Tracey Perkosky, director of Key Pen Parks, said that one of her favorite things to watch at Gateway is the large multipurpose field at its heart. “I see people playing tee-ball, radio-controlled aircrafts, agility training with their dogs, teaching their kids how to ride bikes,” she said. “People take a little space of it and make it their own.”
Fifteen years ago, Volunteer Park was the only locally managed park on the peninsula. Today Key Pen Parks owns or leases nine properties, all of them open to the public, accommodating uses from nature exploration at Rocky Creek Conservation Area to kayak camping at Maple Hollow. How does Perkosky think Gateway Park fits into the park system?
“I see this as the primary destination spot,” she said, a place where families can bring their dogs, picnic, play, hike, bike, and invent their own uses. “I think that these are amazing assets for the community. Twenty years from now, this is still going to be here. Forty years from now, this is still going to look pretty similar.
“The ability to preserve this kind of space is priceless,” she said.
Key Pen Parks staff is currently planning socially distanced events at Gateway Park, like an Easter egg hunt. The splash pad, now fully permitted, will also open this summer, though it will likely require health precautions such as timed entries.
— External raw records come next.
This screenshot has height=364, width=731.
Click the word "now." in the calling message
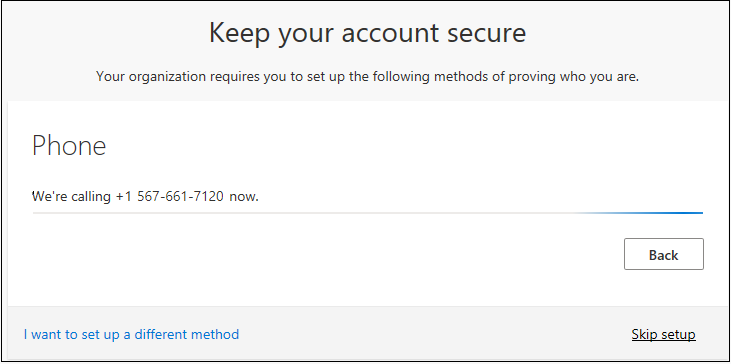pyautogui.click(x=244, y=197)
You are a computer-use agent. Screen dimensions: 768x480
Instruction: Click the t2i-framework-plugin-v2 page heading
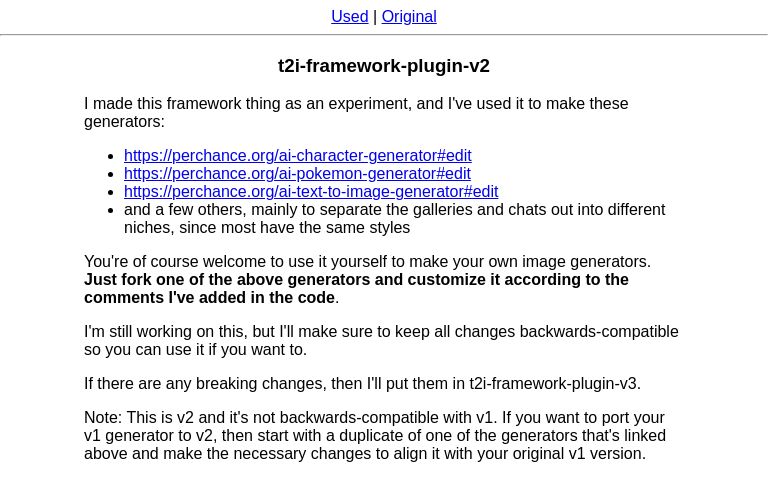coord(384,66)
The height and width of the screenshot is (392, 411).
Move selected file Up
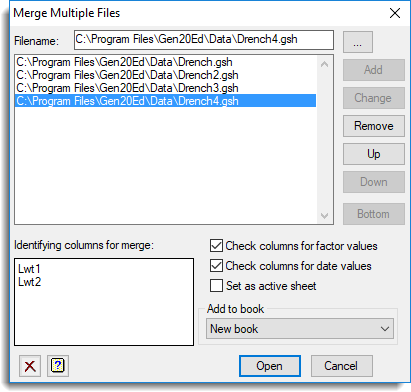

Later this year, Key Pen Parks plans to launch a master planning process for Gateway’s next phase of development. While it will build on previous master plans, Perkosky said, everything will be on the table for how several undeveloped sections of the park are ultimately used. The process will focus on outreach to community members so that amenities are designed according to the things park goers want today and for the future.
“We definitely need more parking,” Perkosky said. “That is a clear challenge at Gateway Park — that everyone loves it.”
Parking might be at a premium on a beautiful day, but space inside the park is not. Throughout the pandemic the park has blossomed as a place to stretch legs, have fun and relax. Families are everywhere.
As former Key Pen Parks director, the late Scott Gallacher, told KP News when Gateway opened in 2017: “Huge spaces bring community together. (Gateway Park) is a gateway to the Key Peninsula and a gateway to community.”